## TO DO
Copy out everything in the text on Christ's headship of the Church from "In 1376 John" down to "he created it.", word for word.

━━━ SUPPLIED TEXT ━━━

In our survey of Col 1:15-20 we are now up to course five of this amazing Christological feast of the person and work of Christ.

Course Five: Christ the Pope v.18a

In 1376 John Wycliffe, a lecturer at Oxford University, wrote a controversial work entitled ’Of Civil Dominion’. In it he audaciously asserted that Jesus Christ is the head of the Church and not the Pope. Wycliffe’s views were condemned and he was sent into exile. But Wycliffe continued propagating his ideas through a group called the Lollards, who proclaimed this view even to the point of death. It is a point worth dying for: that Jesus Christ is the head of the Church and no-one else. Not the elders, not the deacons, not the Prime Minister and not the WCC. The reason it is important is because headship of the Church determines who we obey.

Are we to obey Christ or are we to obey men claiming to hold the office of Christ? We hold unswervingly to the headship of Christ for 2 reasons: 1. its his body; 2. he created it.

Church as the Body of Christ

The reason Christ is the head is because the Church itself is the body of Christ. When the Lord Jesus spoke to Saul he said to him, “Why are you persecuting ME”. Paul’s campaign against Christian believes was a war against Christ himself who is with his people. The idea of the ‘body of Christ’ is a metaphor for the unity believers have w. each other and with Christ

For Christ stands over all believers as their authority. Despite all its diversity the one thing that all Churches share is the headship of Christ. The Headship of Christ means we can truly be called the ‘Churches of Christ’ regardless of our other tags. Reformed, Pentecostal, Baptist, Anglican and so forth. Those who believe in one Lord, one gospel, and one head of the Church, regardless of denomination may call themselves members of the ‘Church of Christ’ – under his authority. The headship of Christ transcends national boundaries, cultures and languages.

It makes church politics of minuscule significance, its bigger than theological debates, the one thing of church government we can all agree on is the headship of Christ. Despite our immense diversity and loving disagreements what we may all proudly confess with one mouth and in one heart is that Jesus Christ is the Head of the church. Ecumenism begins with the recognition of the soul Headship of Christ. The early Church Father Cyprian writes:

As there are many rays of the sun and one light, many branches of a tree and one trunk, and as very many streams flow from one fountain, and though numbers seem diffused by the largeness of the overflowing supply, yet unity is preserved entire in the source, so the Church, pervaded with the light of the Lord, sends her rays over the whole globe, and yet it is one light, which is everywhere diffused without separating the unity of the body and extends her branches over the whole globe and sends forth flowing streams; still the head is one, and the source is one.

━━━ RECORDS ━━━

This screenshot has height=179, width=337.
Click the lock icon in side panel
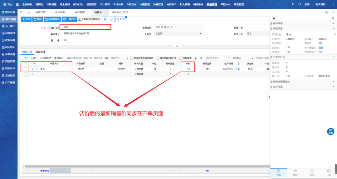[274, 18]
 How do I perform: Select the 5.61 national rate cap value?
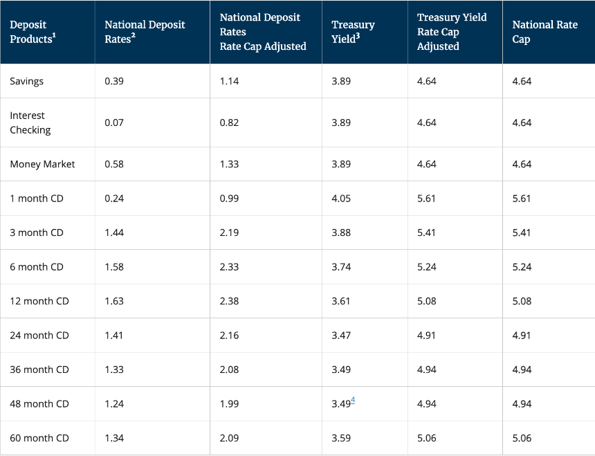click(522, 198)
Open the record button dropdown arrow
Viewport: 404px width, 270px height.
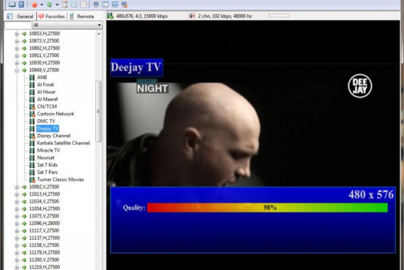click(42, 5)

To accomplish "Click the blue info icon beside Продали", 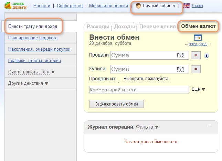I will [207, 56].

━━━

## EXPECTED ANSWER
In 1376 John Wycliffe, a lecturer at Oxford University, wrote a controversial work entitled ’Of Civil Dominion’. In it he audaciously asserted that Jesus Christ is the head of the Church and not the Pope. Wycliffe’s views were condemned and he was sent into exile. But Wycliffe continued propagating his ideas through a group called the Lollards, who proclaimed this view even to the point of death. It is a point worth dying for: that Jesus Christ is the head of the Church and no-one else. Not the elders, not the deacons, not the Prime Minister and not the WCC. The reason it is important is because headship of the Church determines who we obey.

Are we to obey Christ or are we to obey men claiming to hold the office of Christ? We hold unswervingly to the headship of Christ for 2 reasons: 1. its his body; 2. he created it.